Protein Conformational and Protonation Dynamics Monitored by Single-Shot IR Spectroscopy

Time-resolved IR spectroscopy is a powerful and label-free technique to study the functional mechanisms of proteins. Its chemical sensitivity allows to follow molecular alterations such as conformational changes or proton transfer steps during the protein reaction. The established method of step-scan FTIR spectroscopy yields spectrally broad information (>1000cm^-1) with sufficiently high time resolution (up to ns) but strictly requires reversible processes and stable samples. Although setups based on tunable quantum cascade lasers (QCL) are capable of collecting kinetic information with ns time resolution by a single acquisition, the spectral information is limited to a single wavelength.
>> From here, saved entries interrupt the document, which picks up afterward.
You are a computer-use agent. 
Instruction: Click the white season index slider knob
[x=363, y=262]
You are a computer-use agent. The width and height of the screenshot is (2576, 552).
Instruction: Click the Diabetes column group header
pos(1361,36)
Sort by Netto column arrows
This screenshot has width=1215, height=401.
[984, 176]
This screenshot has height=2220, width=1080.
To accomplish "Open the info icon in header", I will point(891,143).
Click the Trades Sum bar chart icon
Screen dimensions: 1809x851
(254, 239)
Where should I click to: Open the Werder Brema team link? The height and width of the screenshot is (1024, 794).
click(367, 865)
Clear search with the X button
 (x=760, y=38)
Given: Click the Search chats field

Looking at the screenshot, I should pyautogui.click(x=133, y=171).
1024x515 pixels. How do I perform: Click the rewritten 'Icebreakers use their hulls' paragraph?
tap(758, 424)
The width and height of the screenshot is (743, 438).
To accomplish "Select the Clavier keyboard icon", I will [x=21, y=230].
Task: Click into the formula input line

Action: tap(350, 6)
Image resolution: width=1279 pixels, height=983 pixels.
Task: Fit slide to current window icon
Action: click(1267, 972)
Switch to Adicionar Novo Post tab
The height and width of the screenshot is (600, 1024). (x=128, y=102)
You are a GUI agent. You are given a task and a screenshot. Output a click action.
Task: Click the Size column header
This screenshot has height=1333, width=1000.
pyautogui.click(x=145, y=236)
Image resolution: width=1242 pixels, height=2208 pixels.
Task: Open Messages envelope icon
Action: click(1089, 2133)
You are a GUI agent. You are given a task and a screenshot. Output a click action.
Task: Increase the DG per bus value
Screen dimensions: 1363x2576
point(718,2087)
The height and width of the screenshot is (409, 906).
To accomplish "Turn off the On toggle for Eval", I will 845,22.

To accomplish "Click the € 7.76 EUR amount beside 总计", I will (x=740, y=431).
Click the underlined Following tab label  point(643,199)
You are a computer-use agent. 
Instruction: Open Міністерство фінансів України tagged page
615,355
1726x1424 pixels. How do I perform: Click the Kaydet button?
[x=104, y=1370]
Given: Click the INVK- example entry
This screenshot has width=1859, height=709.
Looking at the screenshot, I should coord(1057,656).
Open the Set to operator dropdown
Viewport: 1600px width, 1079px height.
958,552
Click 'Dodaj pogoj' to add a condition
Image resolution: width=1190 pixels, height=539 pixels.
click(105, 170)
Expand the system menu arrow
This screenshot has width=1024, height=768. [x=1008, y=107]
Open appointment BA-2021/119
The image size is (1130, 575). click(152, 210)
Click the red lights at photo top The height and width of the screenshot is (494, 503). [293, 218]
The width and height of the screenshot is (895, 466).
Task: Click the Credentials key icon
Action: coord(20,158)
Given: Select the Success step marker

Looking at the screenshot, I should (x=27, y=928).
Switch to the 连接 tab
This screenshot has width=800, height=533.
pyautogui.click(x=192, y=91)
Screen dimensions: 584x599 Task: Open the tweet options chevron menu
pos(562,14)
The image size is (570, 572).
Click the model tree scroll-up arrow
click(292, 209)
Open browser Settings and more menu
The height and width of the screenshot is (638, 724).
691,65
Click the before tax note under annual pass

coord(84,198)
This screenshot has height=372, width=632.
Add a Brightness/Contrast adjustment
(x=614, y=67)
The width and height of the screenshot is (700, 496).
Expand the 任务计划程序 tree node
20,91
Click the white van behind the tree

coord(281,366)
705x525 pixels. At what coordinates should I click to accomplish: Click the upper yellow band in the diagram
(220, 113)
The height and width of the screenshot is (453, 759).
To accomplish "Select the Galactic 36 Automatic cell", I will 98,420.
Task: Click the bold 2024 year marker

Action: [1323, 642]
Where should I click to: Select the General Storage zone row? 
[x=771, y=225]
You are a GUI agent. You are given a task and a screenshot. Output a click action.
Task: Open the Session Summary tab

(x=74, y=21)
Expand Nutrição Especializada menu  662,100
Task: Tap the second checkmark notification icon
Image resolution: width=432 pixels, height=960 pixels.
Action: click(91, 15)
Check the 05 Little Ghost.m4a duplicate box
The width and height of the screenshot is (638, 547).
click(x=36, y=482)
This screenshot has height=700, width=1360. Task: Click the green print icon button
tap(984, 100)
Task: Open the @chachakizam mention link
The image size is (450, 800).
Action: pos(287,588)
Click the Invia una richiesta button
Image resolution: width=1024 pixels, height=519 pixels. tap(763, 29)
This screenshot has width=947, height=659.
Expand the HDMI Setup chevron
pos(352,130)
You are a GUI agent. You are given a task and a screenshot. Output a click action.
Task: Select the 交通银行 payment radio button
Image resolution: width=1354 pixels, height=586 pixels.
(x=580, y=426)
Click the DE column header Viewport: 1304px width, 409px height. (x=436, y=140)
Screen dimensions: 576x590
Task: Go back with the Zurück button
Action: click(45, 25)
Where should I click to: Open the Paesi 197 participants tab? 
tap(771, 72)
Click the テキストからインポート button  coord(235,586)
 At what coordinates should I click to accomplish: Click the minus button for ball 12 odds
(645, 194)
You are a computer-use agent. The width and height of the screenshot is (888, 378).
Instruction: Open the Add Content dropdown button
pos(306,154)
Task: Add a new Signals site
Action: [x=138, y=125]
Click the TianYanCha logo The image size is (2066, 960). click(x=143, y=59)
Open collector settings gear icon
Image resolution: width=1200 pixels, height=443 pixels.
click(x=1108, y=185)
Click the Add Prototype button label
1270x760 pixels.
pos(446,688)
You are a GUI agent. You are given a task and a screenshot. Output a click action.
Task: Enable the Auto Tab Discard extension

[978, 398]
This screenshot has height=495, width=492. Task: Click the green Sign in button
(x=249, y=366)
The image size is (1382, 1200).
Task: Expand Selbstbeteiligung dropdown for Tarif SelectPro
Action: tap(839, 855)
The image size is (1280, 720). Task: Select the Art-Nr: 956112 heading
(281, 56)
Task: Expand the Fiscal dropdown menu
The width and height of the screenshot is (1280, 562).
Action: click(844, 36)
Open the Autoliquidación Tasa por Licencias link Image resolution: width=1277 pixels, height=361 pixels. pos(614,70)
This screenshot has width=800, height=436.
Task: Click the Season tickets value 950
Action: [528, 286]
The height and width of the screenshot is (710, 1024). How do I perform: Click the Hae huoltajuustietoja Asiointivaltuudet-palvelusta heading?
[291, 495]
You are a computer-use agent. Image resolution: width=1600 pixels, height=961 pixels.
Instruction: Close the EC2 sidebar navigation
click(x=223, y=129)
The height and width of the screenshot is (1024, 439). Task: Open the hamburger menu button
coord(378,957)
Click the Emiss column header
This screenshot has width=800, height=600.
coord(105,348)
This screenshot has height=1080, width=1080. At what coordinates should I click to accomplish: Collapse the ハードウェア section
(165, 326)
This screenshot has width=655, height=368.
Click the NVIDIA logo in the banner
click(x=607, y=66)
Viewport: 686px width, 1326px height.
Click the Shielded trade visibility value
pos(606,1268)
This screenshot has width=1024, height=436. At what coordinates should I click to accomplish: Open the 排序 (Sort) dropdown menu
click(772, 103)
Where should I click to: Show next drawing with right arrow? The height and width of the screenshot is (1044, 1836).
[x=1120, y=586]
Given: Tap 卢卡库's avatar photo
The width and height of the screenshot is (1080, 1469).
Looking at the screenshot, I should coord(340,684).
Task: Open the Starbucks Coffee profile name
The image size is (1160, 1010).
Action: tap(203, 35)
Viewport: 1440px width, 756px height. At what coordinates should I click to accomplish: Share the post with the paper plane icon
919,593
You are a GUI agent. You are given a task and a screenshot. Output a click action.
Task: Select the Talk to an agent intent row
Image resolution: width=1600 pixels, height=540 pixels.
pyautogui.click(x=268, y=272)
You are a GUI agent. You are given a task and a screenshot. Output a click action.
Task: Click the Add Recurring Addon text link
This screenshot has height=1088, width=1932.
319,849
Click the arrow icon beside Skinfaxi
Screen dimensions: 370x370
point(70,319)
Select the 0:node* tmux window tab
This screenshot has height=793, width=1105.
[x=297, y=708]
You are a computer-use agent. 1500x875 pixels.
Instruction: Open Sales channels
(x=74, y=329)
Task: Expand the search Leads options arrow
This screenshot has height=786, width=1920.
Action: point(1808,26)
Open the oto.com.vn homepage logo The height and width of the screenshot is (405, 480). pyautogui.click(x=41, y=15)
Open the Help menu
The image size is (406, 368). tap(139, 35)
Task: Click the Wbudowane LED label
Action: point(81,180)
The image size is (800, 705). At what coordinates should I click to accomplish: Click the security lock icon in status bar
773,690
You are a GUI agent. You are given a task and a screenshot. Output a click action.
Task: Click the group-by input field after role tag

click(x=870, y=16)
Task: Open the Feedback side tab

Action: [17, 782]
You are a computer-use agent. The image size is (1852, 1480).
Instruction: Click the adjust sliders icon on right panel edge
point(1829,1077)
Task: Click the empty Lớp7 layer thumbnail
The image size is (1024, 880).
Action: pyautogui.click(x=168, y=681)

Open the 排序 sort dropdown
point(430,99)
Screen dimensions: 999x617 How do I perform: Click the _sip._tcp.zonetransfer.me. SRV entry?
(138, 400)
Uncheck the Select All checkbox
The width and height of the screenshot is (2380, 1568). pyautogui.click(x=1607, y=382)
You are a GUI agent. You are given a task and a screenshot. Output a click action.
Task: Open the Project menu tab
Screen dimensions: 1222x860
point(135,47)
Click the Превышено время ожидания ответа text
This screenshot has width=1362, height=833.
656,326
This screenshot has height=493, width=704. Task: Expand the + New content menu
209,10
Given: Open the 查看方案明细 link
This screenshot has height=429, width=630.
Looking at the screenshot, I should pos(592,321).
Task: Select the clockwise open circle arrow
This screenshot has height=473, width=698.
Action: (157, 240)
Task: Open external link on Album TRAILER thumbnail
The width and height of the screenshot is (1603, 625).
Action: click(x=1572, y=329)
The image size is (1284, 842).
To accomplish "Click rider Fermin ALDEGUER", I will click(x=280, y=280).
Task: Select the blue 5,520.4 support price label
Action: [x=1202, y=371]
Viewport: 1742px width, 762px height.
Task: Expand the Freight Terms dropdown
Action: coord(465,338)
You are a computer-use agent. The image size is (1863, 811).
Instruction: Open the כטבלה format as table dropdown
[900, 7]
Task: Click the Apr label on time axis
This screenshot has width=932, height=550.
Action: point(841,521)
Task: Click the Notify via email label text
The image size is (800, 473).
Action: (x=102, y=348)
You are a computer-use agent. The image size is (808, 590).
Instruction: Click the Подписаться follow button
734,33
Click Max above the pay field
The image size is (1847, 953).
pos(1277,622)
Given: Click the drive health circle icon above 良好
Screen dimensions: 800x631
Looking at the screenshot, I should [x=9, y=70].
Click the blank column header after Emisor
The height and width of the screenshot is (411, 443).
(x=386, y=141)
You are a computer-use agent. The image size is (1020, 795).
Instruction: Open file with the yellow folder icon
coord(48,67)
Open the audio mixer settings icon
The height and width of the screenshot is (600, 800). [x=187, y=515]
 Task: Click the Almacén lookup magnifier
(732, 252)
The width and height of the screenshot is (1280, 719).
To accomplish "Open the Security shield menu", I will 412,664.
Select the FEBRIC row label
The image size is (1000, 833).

To access the whole tuning range (~100cm^-1/Laser) multiple acquisitions are required as well. Contrary, QCL-based dual comb spectroscopy (DCS) allows for a simultaneous broadband (~60cm^-1) observation of reaction kinetics with µs time resolution.

Here, we present time-resolved data in the frequency range of amide I and C=O stretching vibration of carboxylic residues, acquired by single-shot experiments. Our results show that with the use of QCLs it is possible to observe transient conformational changes as well as protonation events of single amino acids within a protein, without any acquisition averaging necessary.